Required work –
List every line of the entries below as a numbered list. Skip blank lines and leave out the pictures.

Data to use –
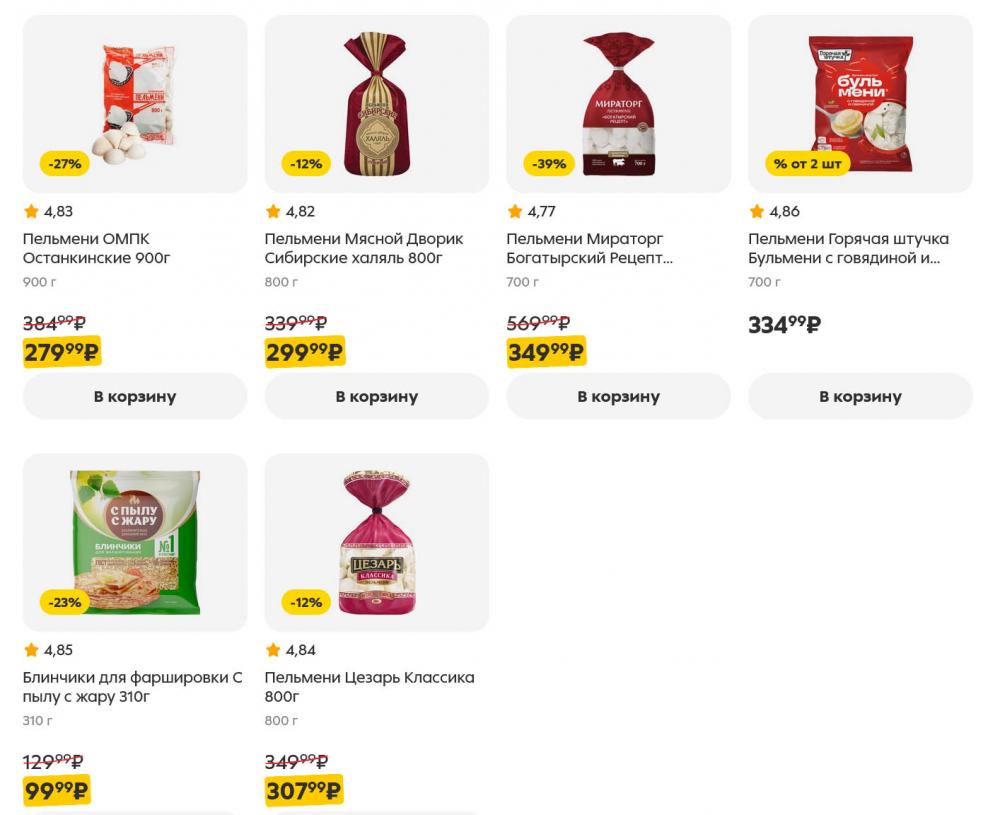Open the Цезарь Классика product image
The height and width of the screenshot is (815, 1000).
pyautogui.click(x=376, y=540)
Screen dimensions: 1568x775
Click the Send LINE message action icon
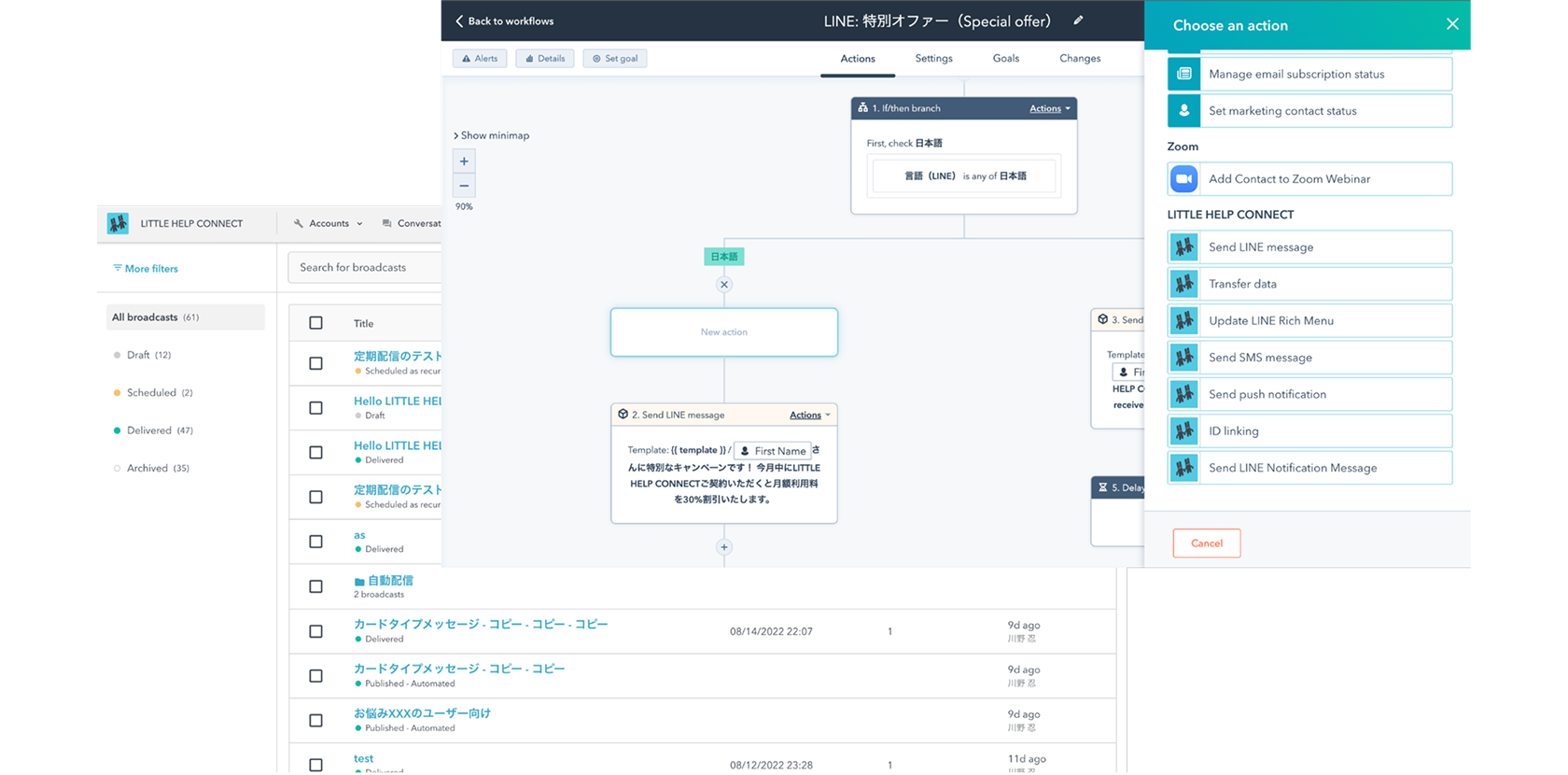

Expected answer –
1. Open the Цезарь Классика product image
2. The height and width of the screenshot is (815, 1000).
3. pyautogui.click(x=376, y=540)
4. Screen dimensions: 1568x775
5. Click the Send LINE message action icon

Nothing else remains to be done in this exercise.